→ **Task details**
Leave out the pictures and repeat exactly the lines from the one containing "Given: Open the Chrome side panel" through the end of the records.

[Saved entries]
┏━━
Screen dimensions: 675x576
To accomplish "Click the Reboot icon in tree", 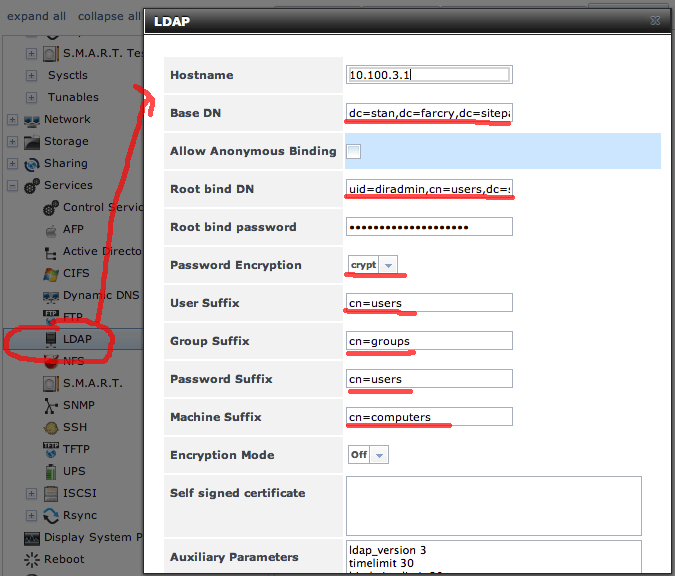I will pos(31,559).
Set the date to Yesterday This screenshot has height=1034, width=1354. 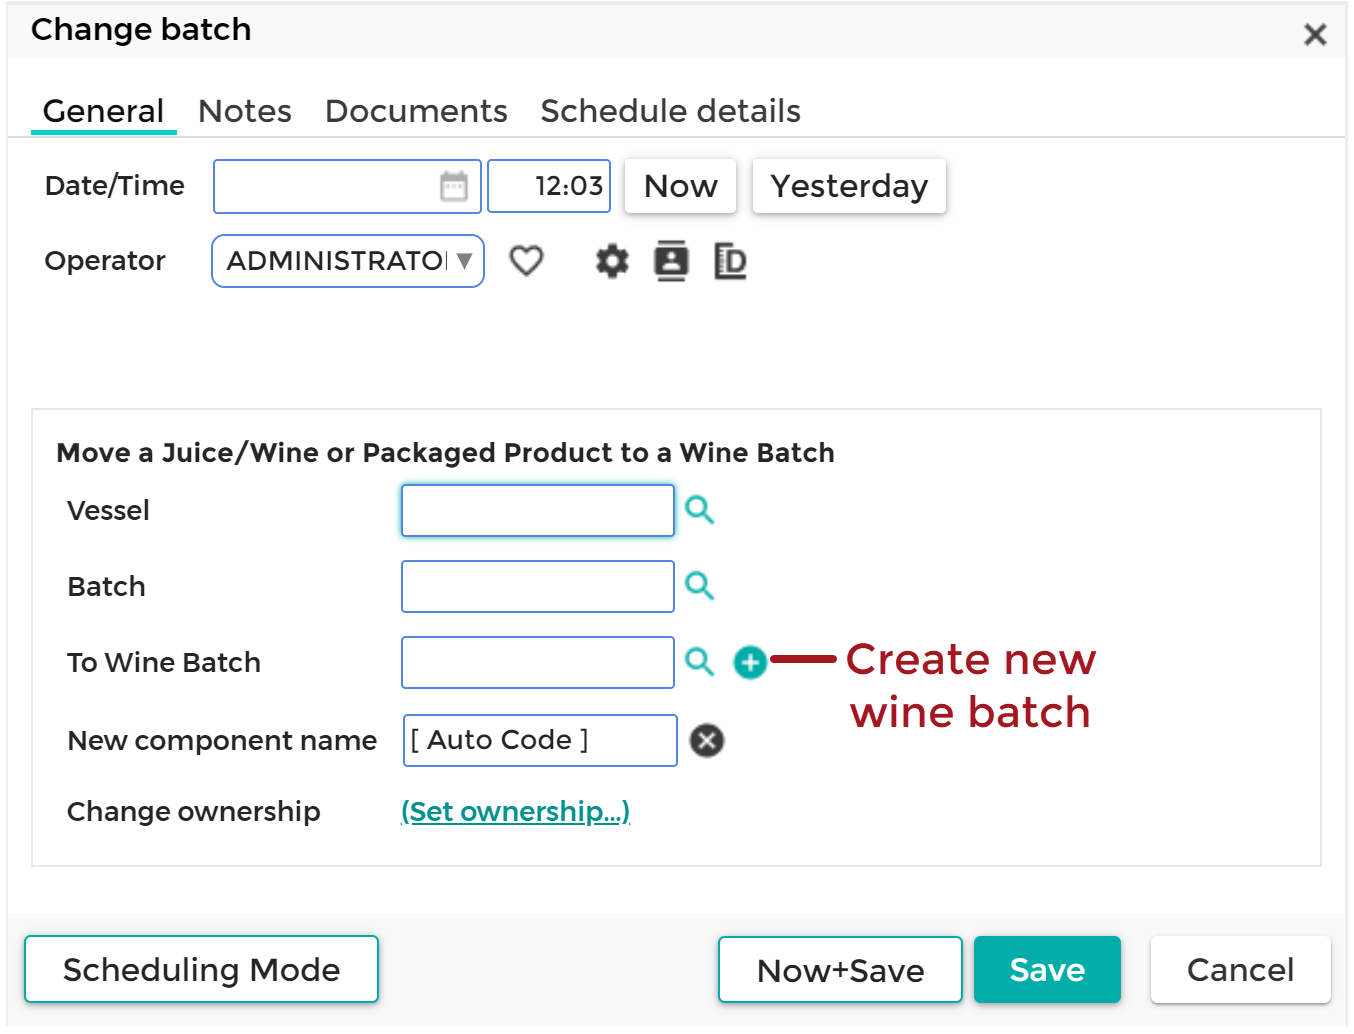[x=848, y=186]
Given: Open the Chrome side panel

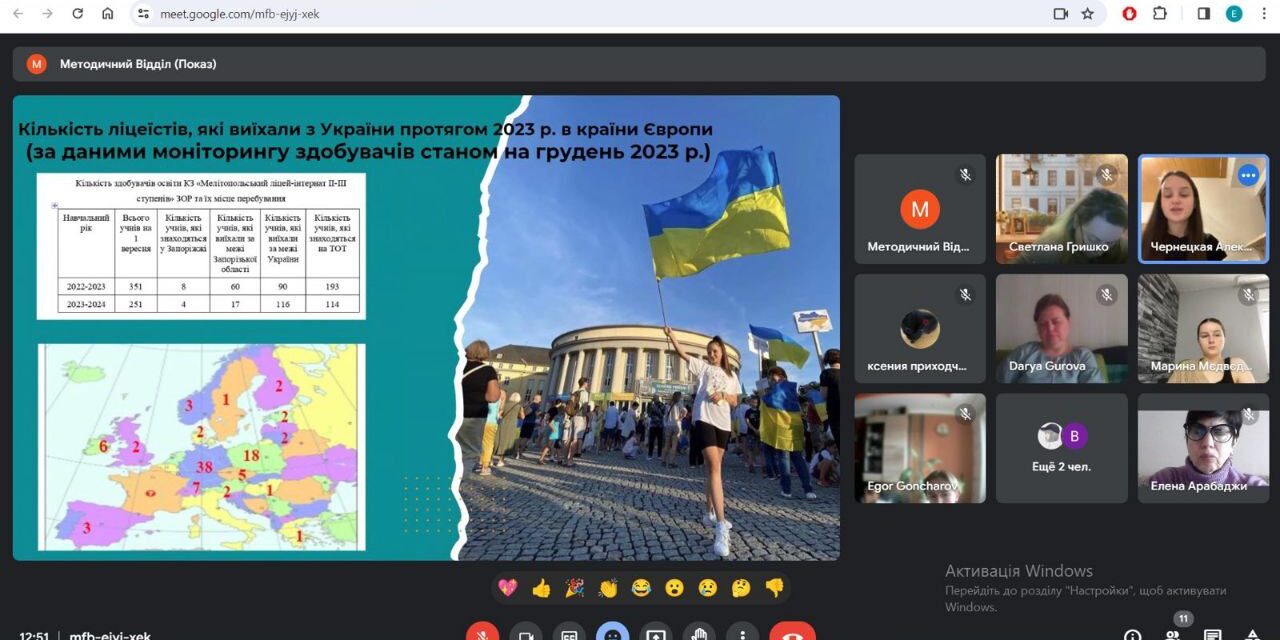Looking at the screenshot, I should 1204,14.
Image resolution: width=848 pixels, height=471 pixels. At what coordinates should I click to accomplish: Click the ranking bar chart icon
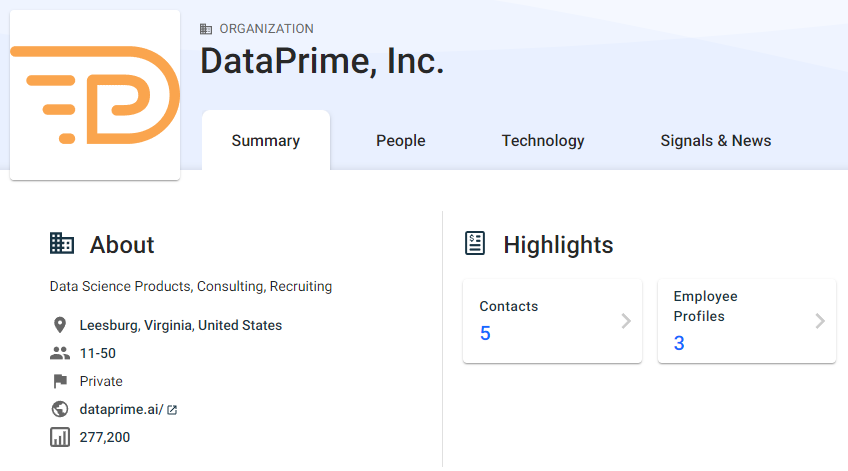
┗━━
→ **Reply**
Given: Open the Chrome side panel

Looking at the screenshot, I should 1204,14.
Image resolution: width=848 pixels, height=471 pixels. At what coordinates should I click to accomplish: Click the ranking bar chart icon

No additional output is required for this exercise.